Age is just a number. It doesn't define who I am or what I do. As Abraham Lincoln said, "And in the end, it’s not the years in your life that count. It’s the life in your years."

Thursday, July 3, 2014

It Is What It Is

I saw an ad on Facebook a while ago that asked a simple question: "When was the last time you relaxed?" I don't remember what product or service the ad was touting, but I thought it did pose an interesting question.

It isn't easy for me to relax, and it never has been. My mind often races as I think about things I 'should' do or need to do. Although I am retired, I often don't feel relaxed. There is always a list of chores to be done, whether mowing the grass, raking leaves, waiting for a service person, making repeated phone calls to deal with a problem, needing to schedule an inspection, or something.

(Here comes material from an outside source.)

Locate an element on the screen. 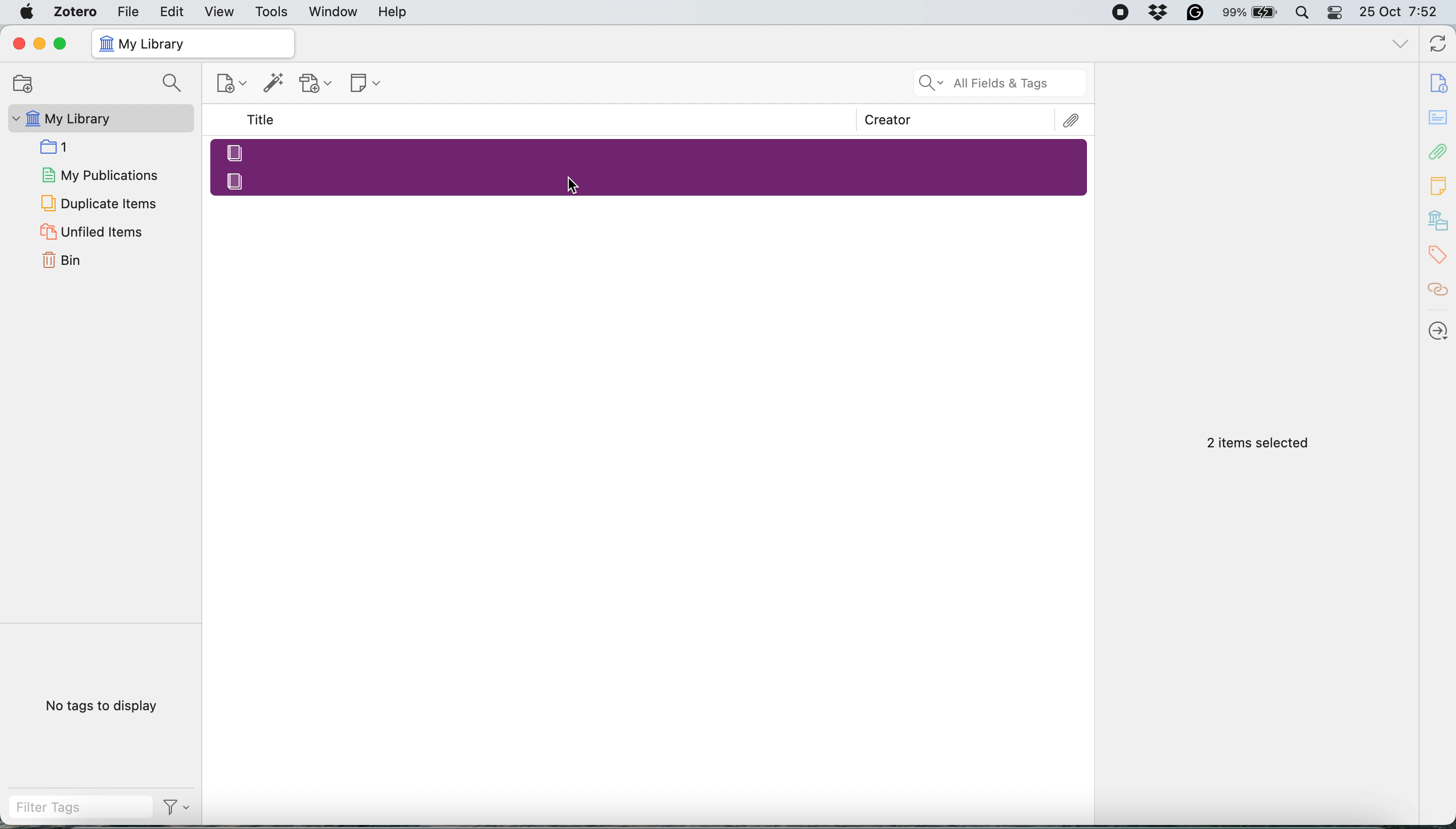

But on a recent trip to Africa on safari, I actually did feel relaxed. Much of the time I had no cell phone service, no Internet and no Wi-Fi. There were no televisions or radios in the tented camps where I stayed, and I never saw a newspaper. Surprisingly, after an initial period of adjustment, I really enjoyed being disconnected from society. I admit to feeling a bit stressed when an ATM in Kenya ate my debit card, but even then I kept repeating my new mantra, "It is what it is."

I used this phrase numerous times throughout the trip as I adjusted my western way of thinking to the slower pace of African life. I was powerless to change the way things were done, so I figured I might as well just accept it and go with the flow. It is, after all, what it is. Many of the tented camps where I stayed got their electricity from generators or from solar energy. As a result, electricity was only available for certain hours of the day, typically early in the morning and then again from late afternoon until midnight. Because there was nothing to do in my tent after dinner, and the lights were too dim to permit reading, I got in the habit of going to bed early and arising when the sun came up. This, I realized, put me in tune with the natural cycle of things. This wasn't a bad way to live, I decided.

Some of the roads were horribly bumpy and rutted, but my traveling partner and I simply said "It is what it is." It was the price we had to pay for getting to experience Africa 'in the bush' and see so many amazing wild animals up close. I know we were both really tired of being accosted by swarms of Maasai villagers every time our vehicle stopped for fuel or a park permit as the people thrust their arms through the windows and tried to get us to buy their jewelry. But "it is what it is." They are a poor people, and they were simply trying to get some rich Americans (in their eyes) to buy some jewelry from them.

I decided "It is what it is" is a pretty good attitude to have when dealing with things over which I have no control, especially when visiting a foreign culture where things may not move at the pace to which we Americans are accustomed.

So I shall try to slow down, relax and not stress over things so much. After all, "It is what it is."